On the Arizona side of the case, that state’s assistant attorney general, Scott Blake, said Petersen knew what he was doing was illegal, but did not stop.
“What Mr. Petersen is also accused of doing is an affront, frankly, to all Arizona taxpayers,” Arizona Attorney General Mark Brnovich said at a news conference Wednesday.
A widespread operation
Reyes and Brnovich say Petersen employed Marshallese women in all three states – Arizona, Utah and Arkansas – to help with the operation.
According to the court documents, those women bought food and cellphones for the pregnant mothers, applied for federal healthcare benefits, took them to their medical appointments, served as translators and even notarized important documents.

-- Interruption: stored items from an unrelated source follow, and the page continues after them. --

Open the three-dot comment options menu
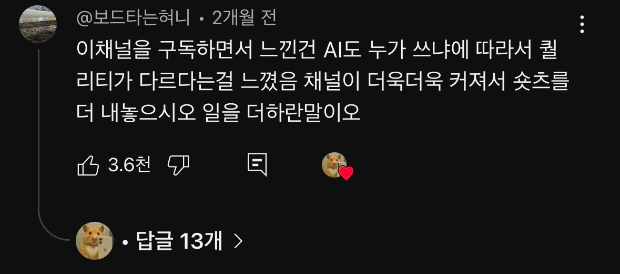The height and width of the screenshot is (274, 620). pyautogui.click(x=582, y=25)
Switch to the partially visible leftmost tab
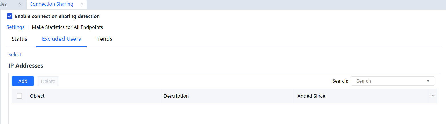The width and height of the screenshot is (446, 124). [4, 4]
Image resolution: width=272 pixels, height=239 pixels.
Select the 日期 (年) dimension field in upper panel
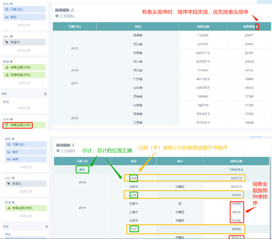pos(24,9)
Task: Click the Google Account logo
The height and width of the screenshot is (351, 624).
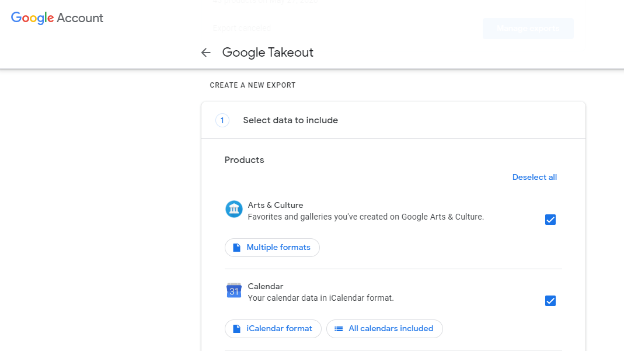Action: pos(57,18)
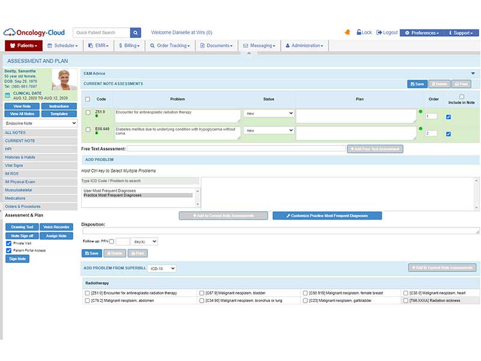Click the Sign Note button

[x=17, y=259]
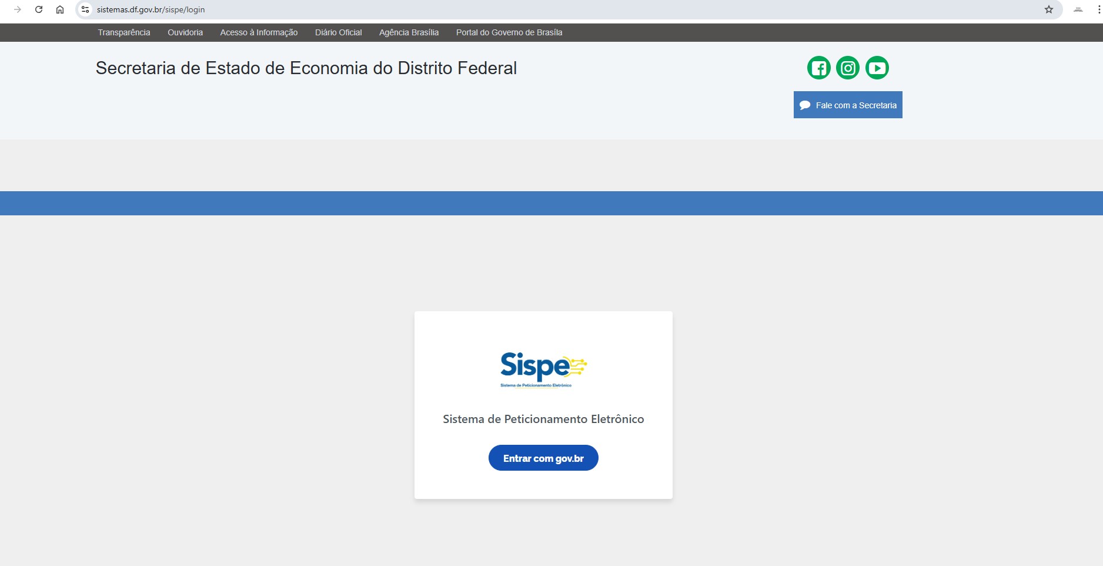The width and height of the screenshot is (1103, 566).
Task: Visit Agência Brasília link
Action: tap(409, 32)
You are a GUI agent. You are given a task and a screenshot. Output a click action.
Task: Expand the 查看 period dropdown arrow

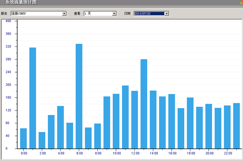[114, 14]
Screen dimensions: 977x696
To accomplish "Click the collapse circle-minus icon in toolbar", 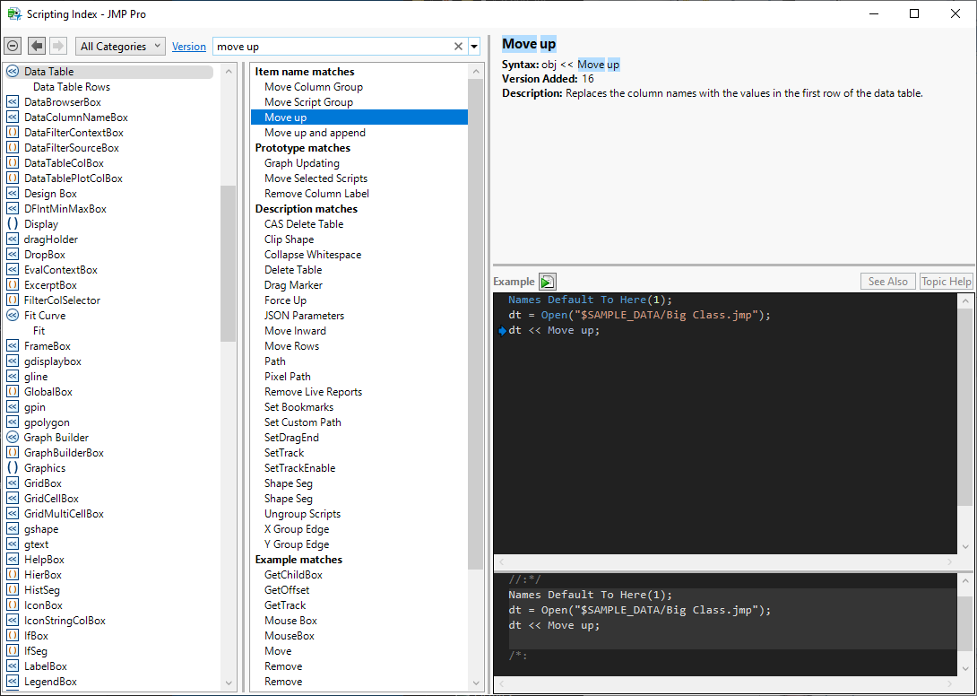I will (x=13, y=46).
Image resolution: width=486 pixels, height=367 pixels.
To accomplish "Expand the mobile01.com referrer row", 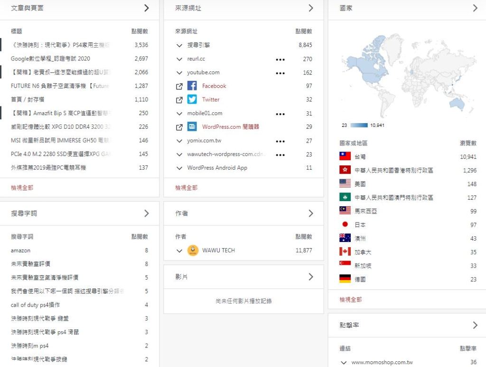I will point(179,114).
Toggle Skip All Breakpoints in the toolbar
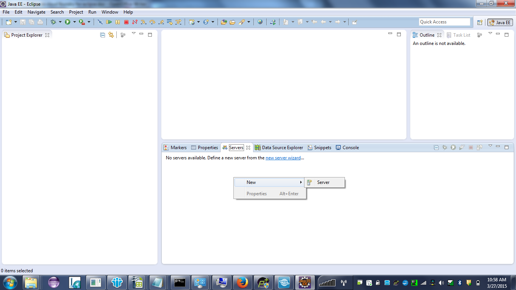516x290 pixels. coord(100,22)
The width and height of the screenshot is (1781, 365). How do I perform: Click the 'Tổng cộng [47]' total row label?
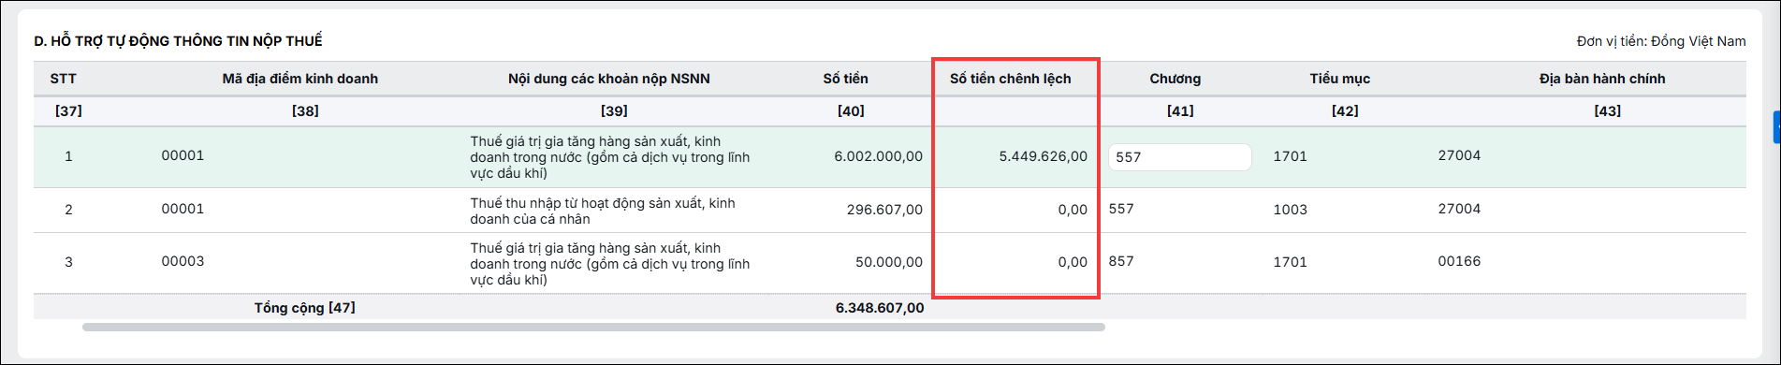pos(305,308)
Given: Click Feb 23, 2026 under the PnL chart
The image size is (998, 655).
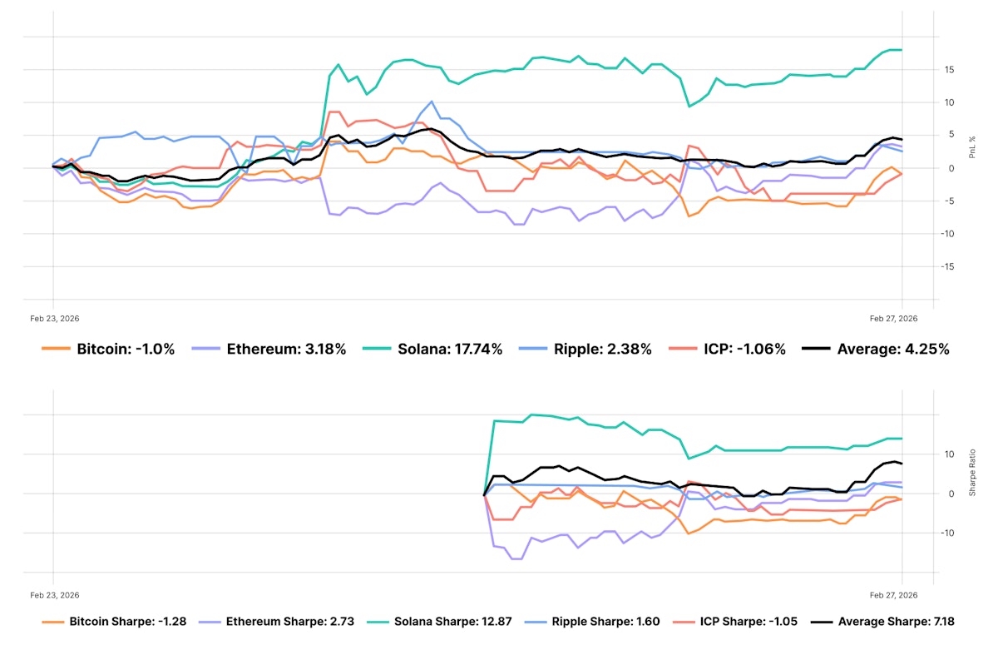Looking at the screenshot, I should (54, 318).
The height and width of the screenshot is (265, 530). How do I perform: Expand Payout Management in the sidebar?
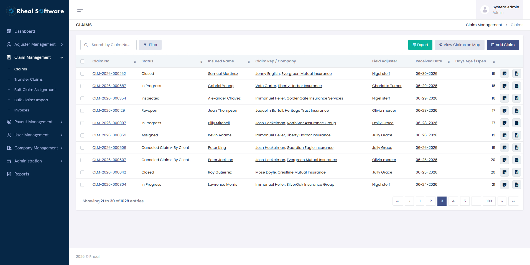pyautogui.click(x=35, y=122)
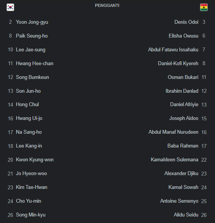Select Song Min-kyu at list bottom
Screen dimensions: 215x223
(31, 215)
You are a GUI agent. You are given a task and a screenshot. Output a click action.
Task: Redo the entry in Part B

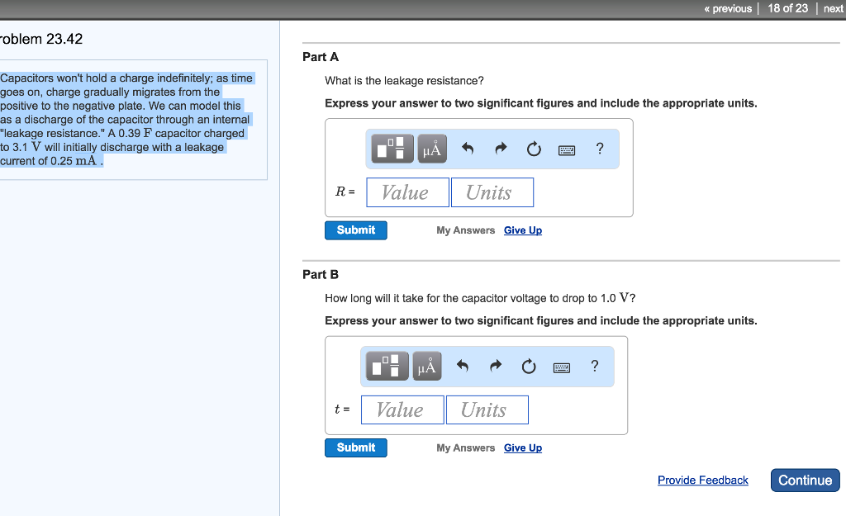tap(496, 367)
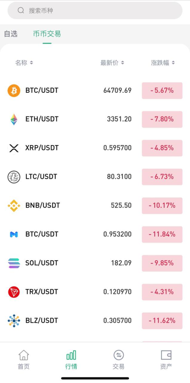Click the Litecoin coin logo
Screen dimensions: 190x383
click(x=14, y=177)
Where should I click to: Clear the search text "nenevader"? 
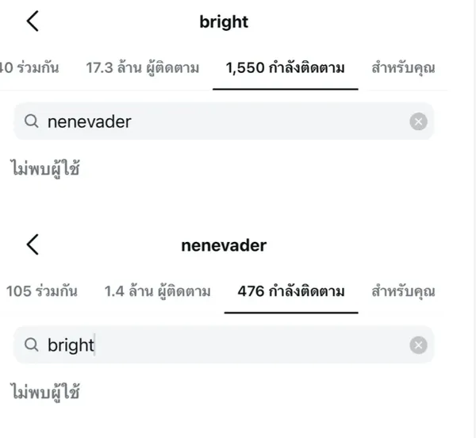418,121
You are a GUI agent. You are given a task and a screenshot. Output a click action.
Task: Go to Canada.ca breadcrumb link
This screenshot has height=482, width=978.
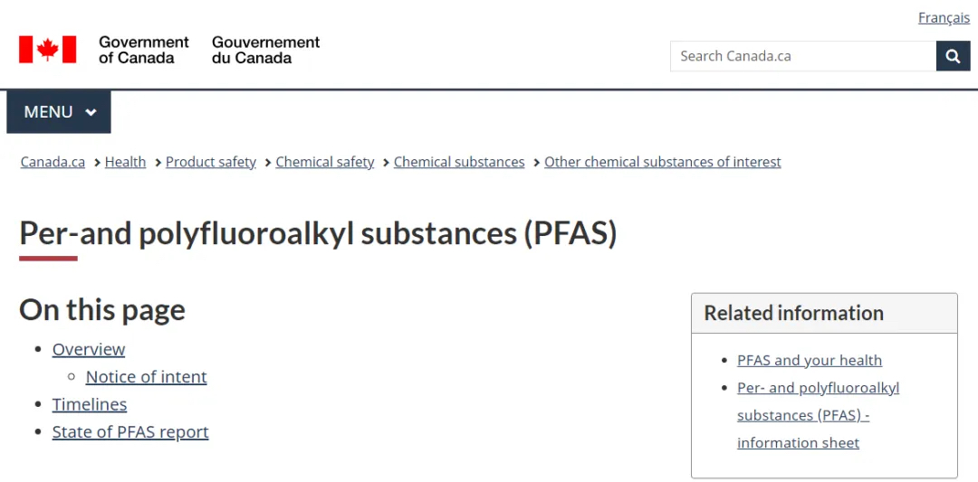53,162
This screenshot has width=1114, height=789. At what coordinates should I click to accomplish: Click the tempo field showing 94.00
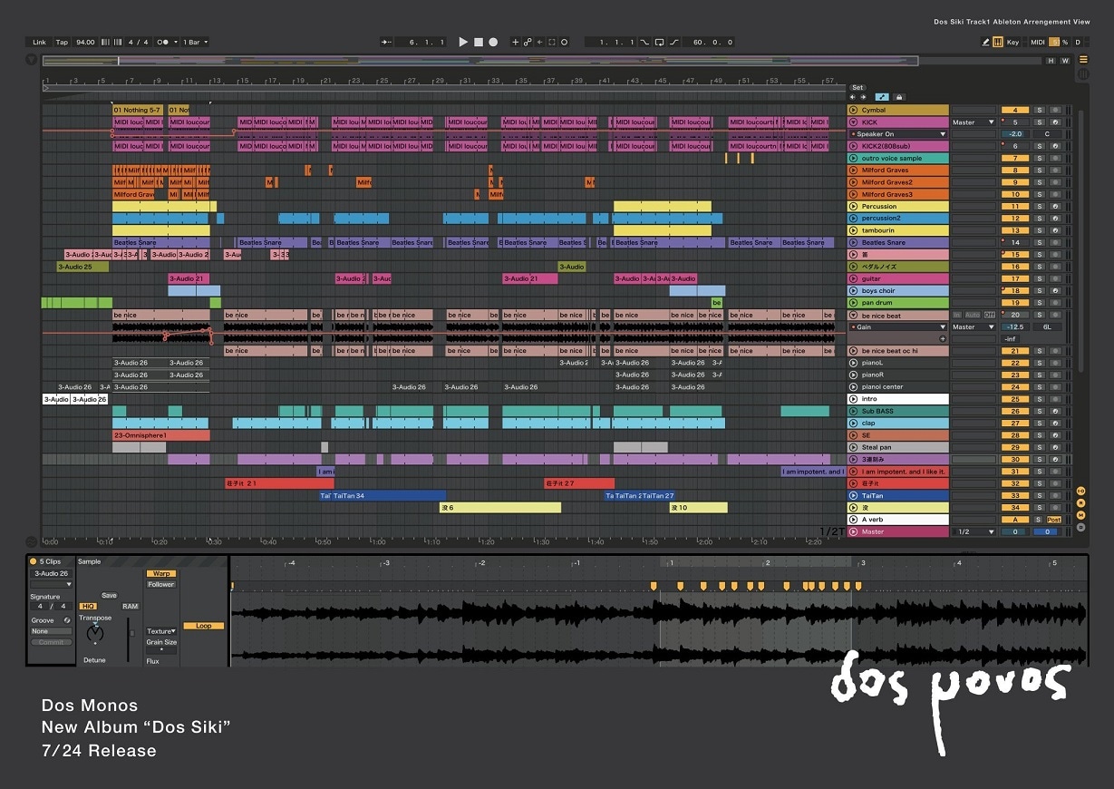coord(85,42)
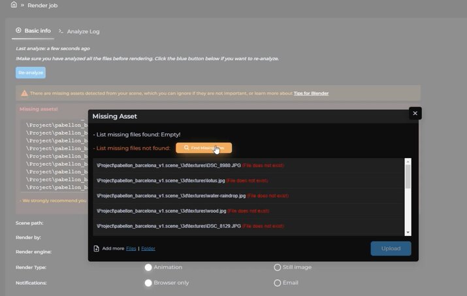
Task: Click the scrollbar down arrow in file list
Action: click(408, 232)
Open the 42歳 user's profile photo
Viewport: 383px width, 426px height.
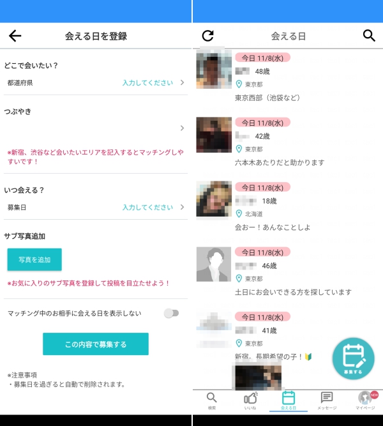pos(214,135)
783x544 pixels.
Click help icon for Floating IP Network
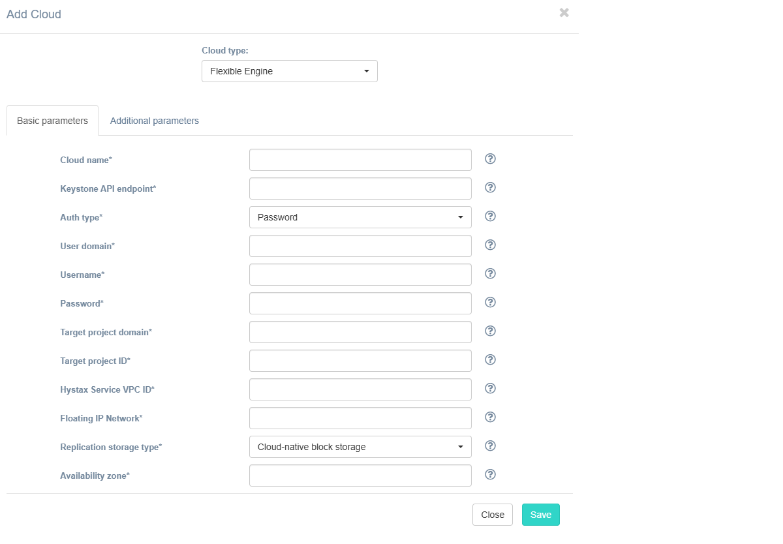click(x=491, y=417)
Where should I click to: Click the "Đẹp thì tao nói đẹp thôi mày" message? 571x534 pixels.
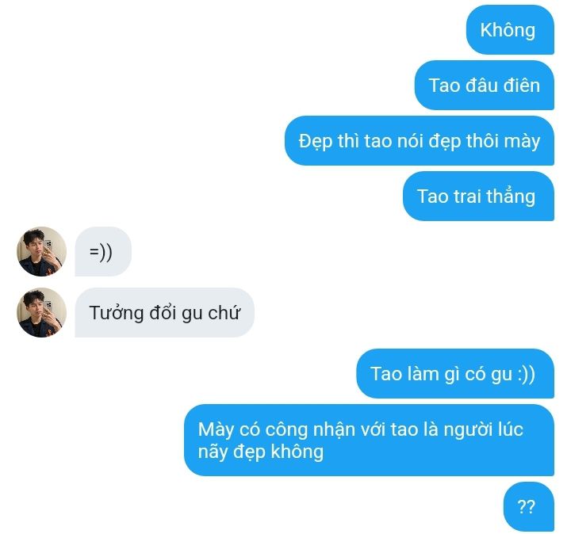point(420,141)
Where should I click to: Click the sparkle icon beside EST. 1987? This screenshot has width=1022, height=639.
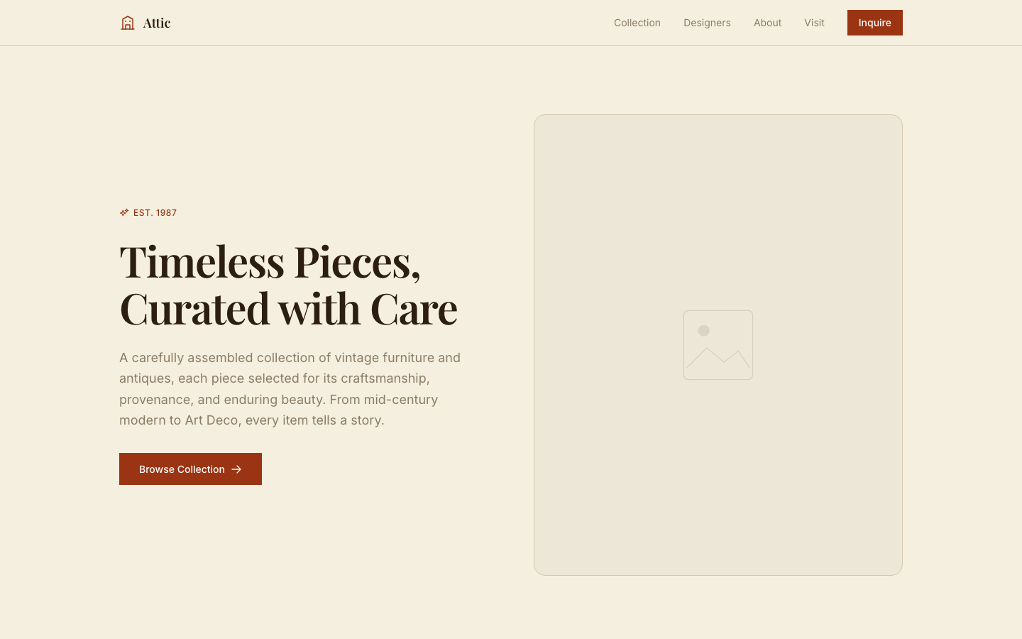124,212
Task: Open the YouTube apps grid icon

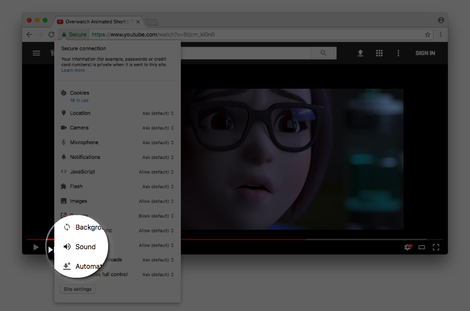Action: 379,53
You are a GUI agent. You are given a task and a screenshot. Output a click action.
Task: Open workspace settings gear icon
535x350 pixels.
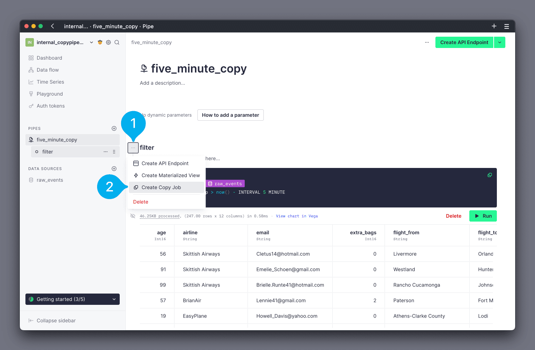[x=108, y=42]
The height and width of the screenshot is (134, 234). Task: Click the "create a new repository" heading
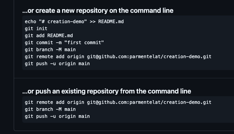pyautogui.click(x=98, y=11)
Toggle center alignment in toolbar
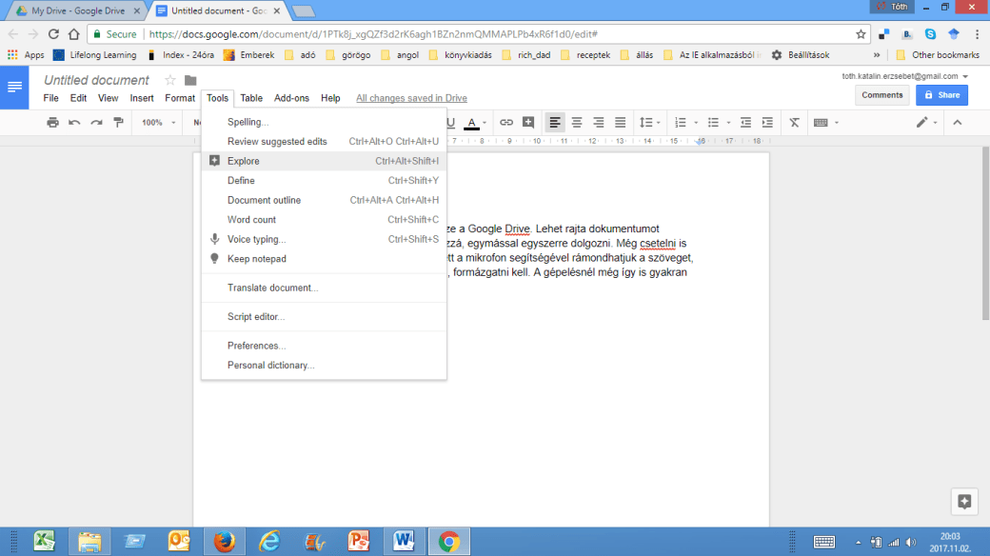This screenshot has height=556, width=990. 577,123
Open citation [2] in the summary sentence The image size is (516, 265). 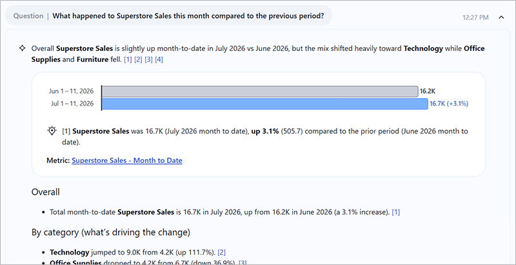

The court filing argues Petersen defrauded Medicaid in Arizona to the tune of $800,000 because the Marshallese women applied for assistance knowing they did not intend to stay in that state.
Grand jury issues indictments
Federal investigators are charging Petersen with nineteen additional counts. A federal grand jury is indicting Peterson on charges of conspiracy to smuggle illegal aliens for commercial advantage and private financial gain.
The investigators say Petersen allegedly acted to intentionally conceal his involvement in payments and wire transactions totaling more than one million dollars.
The federal charges include seven counts of wire fraud and five counts of mail fraud.
What happens now?
Tuesday, authorities executed search warrants in multiple locations in Arizona. Milstead said they found eight pregnant women, all from the Marshall Islands.
Brnovich said no completed adoptions are in jeopardy, nor will any adopted children be returned. Additionally, the parents who adopted the children and the birth mothers are not a focus of the investigation.
In addition to Petersen, the indictment names Lynwood Jennet, a woman accused of helping the birth mothers apply for Medicaid benefits and serving as a point of contact with Marshallese workers.
Petersen, a Republican, first became the assessor of Maricopa County in a 2014 special election. County assessors help determine property values for tax purposes.